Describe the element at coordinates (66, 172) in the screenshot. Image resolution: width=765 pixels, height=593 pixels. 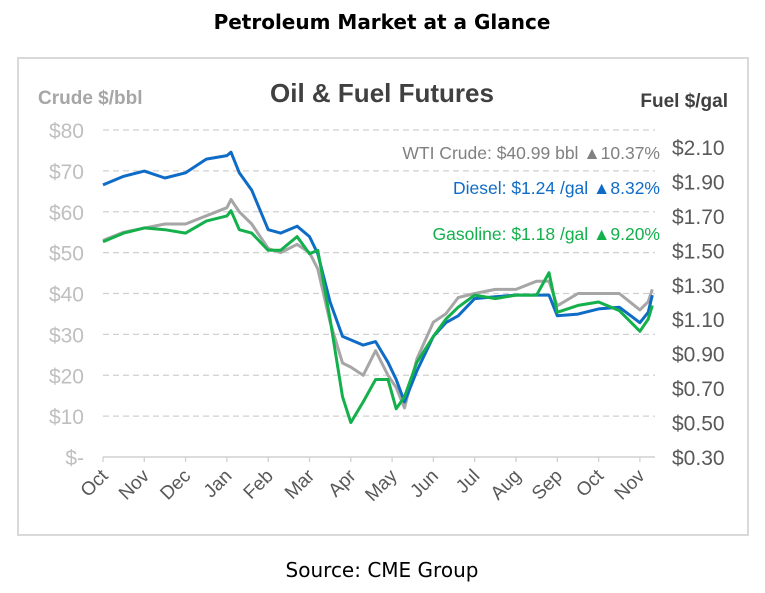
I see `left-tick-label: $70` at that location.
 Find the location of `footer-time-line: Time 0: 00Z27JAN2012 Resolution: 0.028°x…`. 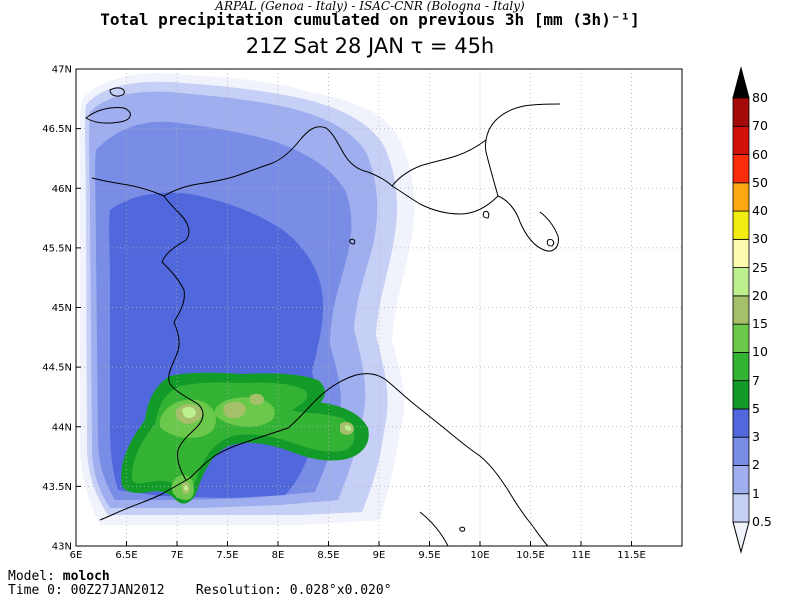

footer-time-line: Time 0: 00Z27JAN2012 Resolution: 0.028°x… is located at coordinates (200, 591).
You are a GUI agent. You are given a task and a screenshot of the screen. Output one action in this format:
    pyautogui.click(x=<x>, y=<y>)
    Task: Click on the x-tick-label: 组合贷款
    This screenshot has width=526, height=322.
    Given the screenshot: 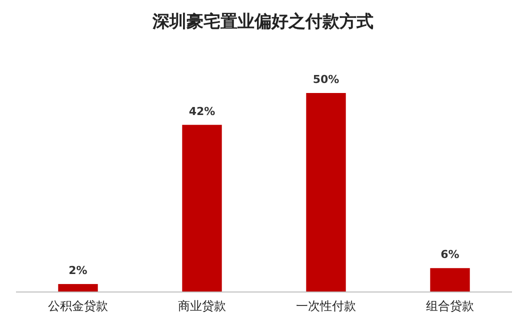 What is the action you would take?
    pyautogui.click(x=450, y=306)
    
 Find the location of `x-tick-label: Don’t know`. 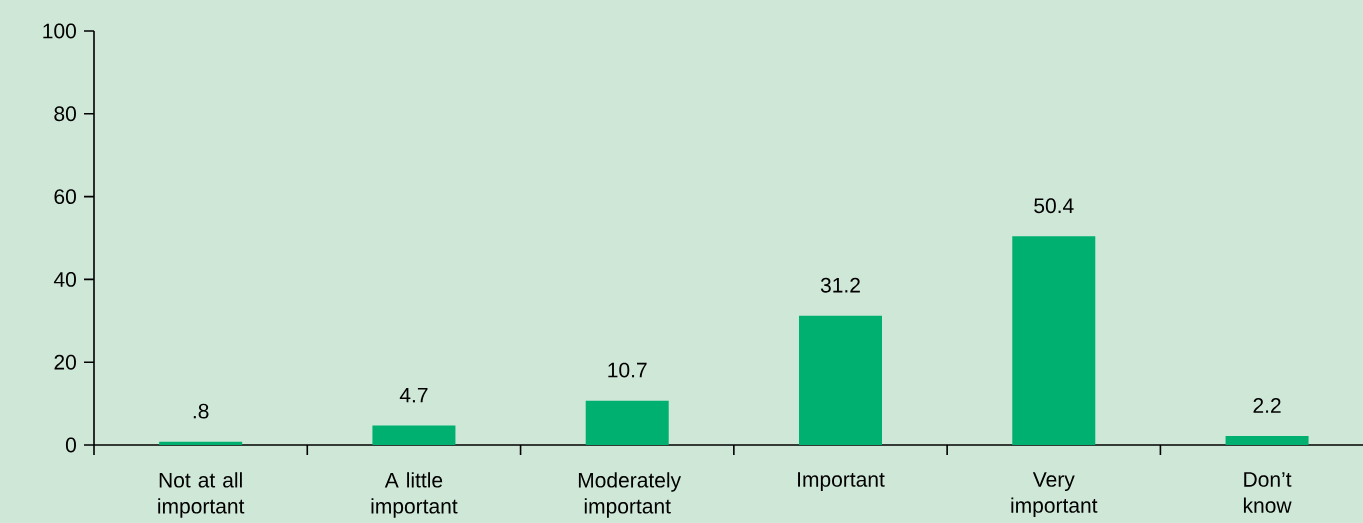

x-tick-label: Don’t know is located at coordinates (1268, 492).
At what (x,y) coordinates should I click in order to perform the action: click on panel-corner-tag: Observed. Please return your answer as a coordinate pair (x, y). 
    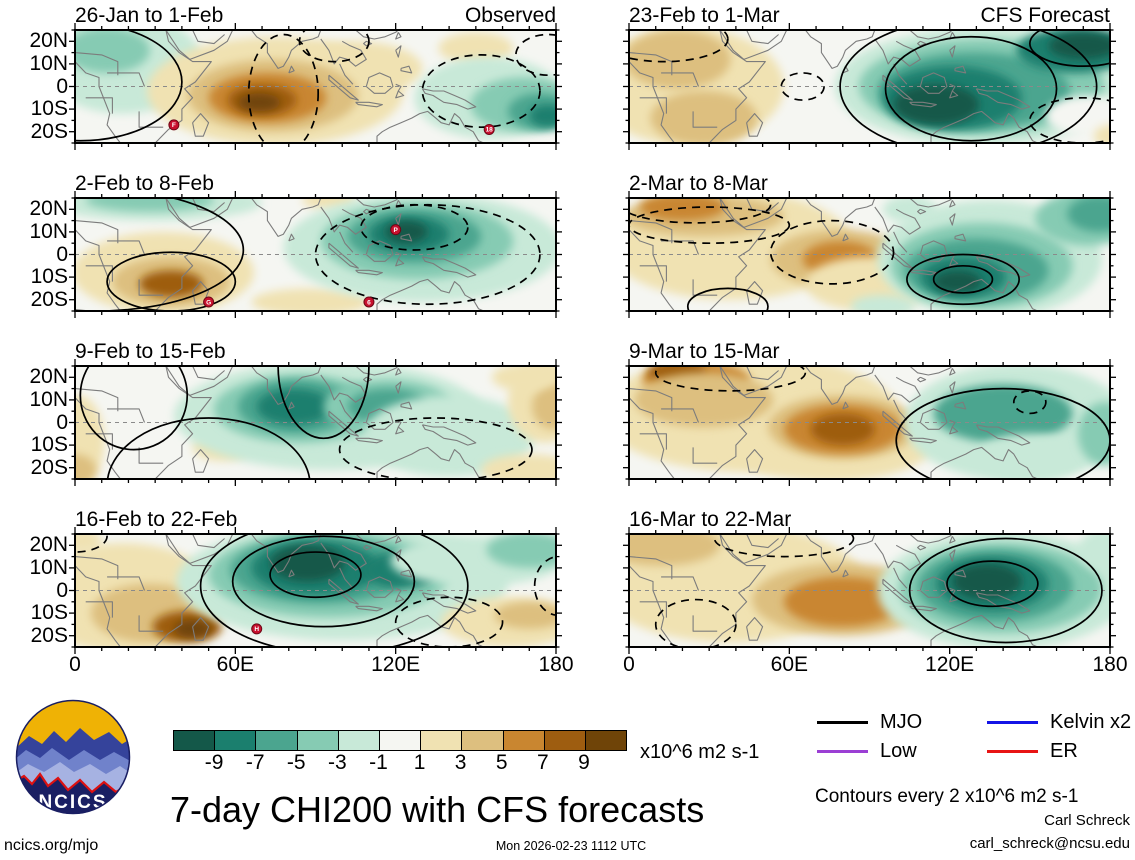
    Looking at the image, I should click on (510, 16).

★ ★ ★ ★ ★ ★ ★

◆ **Task**
Convert the records into a Markdown table with the columns "Row" and "Line", starting at the line that contains "At what (x,y)" and continuing through the end of the records. Give each nonblank line its own numbered row, and omit the pictures.

◆ **Your solution**
| Row | Line |
|---|---|
| 1 | At what (x,y) coordinates should I click in order to perform the action: click on panel-corner-tag: Observed. Please return your answer as a coordinate pair (x, y).  |
| 2 |     Looking at the image, I should click on (510, 16). |